Longest "active" title droughts
| Team | No. of seasons | Last title | Year |
|---|---|---|---|
| Atlanta United FC | 6 | U.S. Open Cup | 2019 |
| Austin FC | 5 | None (joined league in 2021) | — |
| Charlotte FC | 4 | None (joined league in 2022) | — |
| Chicago Fire FC | 19 | U.S. Open Cup | 2006 |
| FC Cincinnati | 2 | Supporters' Shield | 2023 |
| Colorado Rapids | 15 | MLS Cup | 2010 |
| Columbus Crew | 1 | Leagues Cup | 2024 |
| FC Dallas | 9 | Supporters' Shield | 2016 |
| D.C. United | 12 | U.S. Open Cup | 2013 |
| Houston Dynamo FC | 2 | U.S. Open Cup | 2023 |
| Inter Miami CF | 0 | MLS Cup | 2025 |
| LA Galaxy | 1 | MLS Cup | 2024 |
| Los Angeles FC | 1 | U.S. Open Cup | 2024 |
| Minnesota United FC | 9 | None (joined league in 2017) | — |
| CF Montréal | 4 | Canadian Championship | 2021 |
| Nashville SC | 0 | U.S. Open Cup | 2025 |
| New England Revolution | 4 | Supporters' Shield | 2021 |
| New York City FC | 4 | MLS Cup | 2021 |
| New York Red Bulls | 7 | Supporters' Shield | 2018 |
| Orlando City SC | 3 | U.S. Open Cup | 2022 |
| Philadelphia Union | 0 | Supporters' Shield | 2025 |
| Portland Timbers | 5 | MLS is Back Tournament | 2020 |
| Real Salt Lake | 16 | MLS Cup | 2009 |
| San Diego FC | 0 | None (joined league in 2025) | — |
| San Jose Earthquakes | 13 | Supporters' Shield | 2012 |
| Seattle Sounders FC | 0 | Leagues Cup | 2025 |
| Sporting Kansas City | 8 | U.S. Open Cup | 2017 |
| St. Louis City SC | 2 | None (joined league in 2023) | — |
| Toronto FC | 5 | Canadian Championship | 2020 |
| Vancouver Whitecaps FC | 0 | Canadian Championship | 2025 |

- Titles include MLS Cup, Supporters' Shield, U.S. Open Cup, Canadian Championship, MLS is Back Tournament and continental competitions (CONCACAF Champions Cup, Leagues Cup and Campeones Cup).
- As of end of 2025 MLS Cup playoffs.

==Average season attendances==

- Highest single match attendance: 82,110 (Los Angeles Galaxy vs. Los Angeles FC, July 4, 2023)
- Highest average attendance: 53,002 (Atlanta United, 2018)
- Lowest average attendance: 7,063 (Chivas USA, 2014)
- Lowest single match attendance: 3,702 (Chivas USA vs.
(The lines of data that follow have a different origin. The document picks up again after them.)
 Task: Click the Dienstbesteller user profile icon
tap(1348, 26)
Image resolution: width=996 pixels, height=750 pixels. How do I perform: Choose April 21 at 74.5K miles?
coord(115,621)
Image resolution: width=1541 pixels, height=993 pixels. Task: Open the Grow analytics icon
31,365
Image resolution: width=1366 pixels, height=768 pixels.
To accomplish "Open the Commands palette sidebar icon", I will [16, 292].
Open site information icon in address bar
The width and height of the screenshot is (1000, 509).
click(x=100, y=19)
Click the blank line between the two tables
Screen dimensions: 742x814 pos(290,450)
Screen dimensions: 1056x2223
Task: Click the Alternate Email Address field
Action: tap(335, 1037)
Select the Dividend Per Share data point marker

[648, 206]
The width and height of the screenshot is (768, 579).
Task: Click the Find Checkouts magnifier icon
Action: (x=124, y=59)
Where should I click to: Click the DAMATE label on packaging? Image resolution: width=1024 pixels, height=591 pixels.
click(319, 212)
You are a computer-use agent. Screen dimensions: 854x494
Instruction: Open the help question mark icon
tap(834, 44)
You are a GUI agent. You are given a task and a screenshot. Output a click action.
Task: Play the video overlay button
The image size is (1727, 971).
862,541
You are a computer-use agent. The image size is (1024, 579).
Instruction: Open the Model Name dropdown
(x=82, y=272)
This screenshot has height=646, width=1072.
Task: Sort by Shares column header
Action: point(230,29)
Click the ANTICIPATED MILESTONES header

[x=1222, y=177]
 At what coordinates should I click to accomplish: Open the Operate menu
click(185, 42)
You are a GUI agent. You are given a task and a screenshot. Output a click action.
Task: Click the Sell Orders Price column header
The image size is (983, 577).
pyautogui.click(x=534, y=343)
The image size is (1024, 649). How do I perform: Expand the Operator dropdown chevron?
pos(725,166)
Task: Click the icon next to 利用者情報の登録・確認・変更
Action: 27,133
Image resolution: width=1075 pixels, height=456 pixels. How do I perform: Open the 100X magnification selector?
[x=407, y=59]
Portland Timbers, May 28, 2014)

== Streaks ==
- Graham Zusi is the longest-tenured player to have played with only one club (Sporting Kansas City, 15 seasons).
- The longest road trip a team has played during the regular season was recorded by the Portland Timbers in 2019. They opened the season with twelve straight games on the road due to the completion of an expansion to Providence Park in the early part of the 2019 season.
- The record for longest home stand a team has played during the regular season is shared by the Chicago Fire in 2006 and Sporting Kansas City in 2011. They played nine consecutive games at home.
- The highest number of points achieved by a team at home during a regular season is 44 (14–2–1) by the New York Red Bulls in 2018. Previously, it was 42 (13–3–1) by Toronto FC in 2017.
- The highest number of points achieved by a team on the road during a regular season was 37, by the LA Galaxy in 1998 (13–3), and Inter Miami CF in 2024 (11–2–4).
- The record number of consecutive games scored in by a player is 15, set by Josef Martínez for Atlanta United FC in 2019.